Data provided:
----------------------------------------

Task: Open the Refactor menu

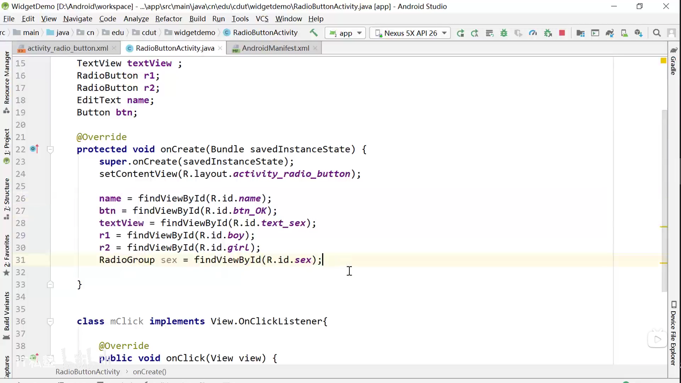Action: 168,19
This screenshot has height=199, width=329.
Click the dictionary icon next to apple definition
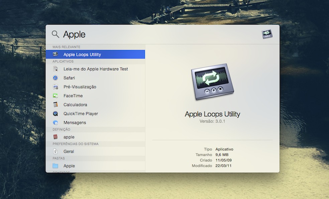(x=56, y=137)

----------------------------------------

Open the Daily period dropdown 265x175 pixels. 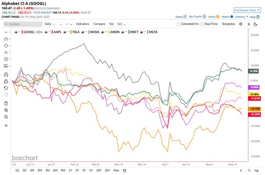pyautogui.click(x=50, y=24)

----------------------------------------

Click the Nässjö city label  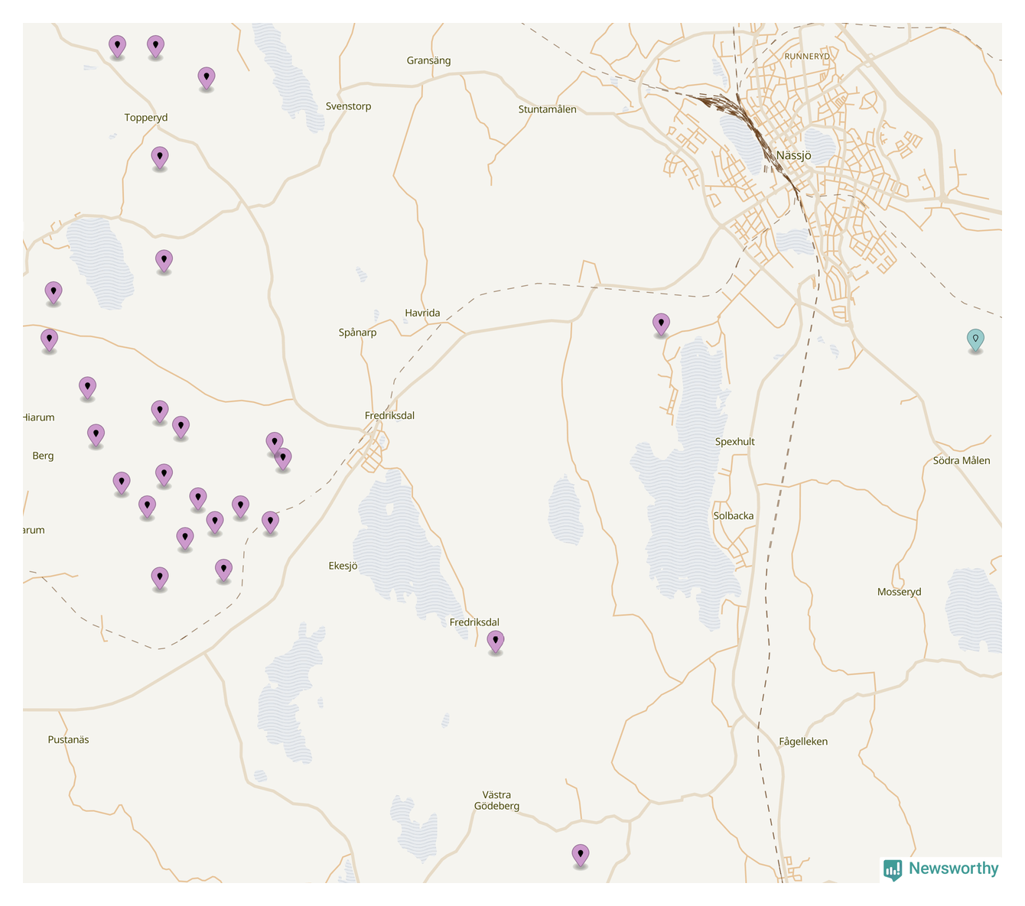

----------------------------------------

To be done:
Rewrite the data starting at the line containing "Task: Open the Refactor menu" and ending at the line containing "(x=56, y=137)", renaming "dictionary icon" to "glossary icon" and changing nothing else. Leave the pictures out of your answer.

Correct answer:
Task: Open the Refactor menu

Action: 168,19
This screenshot has height=199, width=329.
Click the glossary icon next to apple definition
(x=56, y=137)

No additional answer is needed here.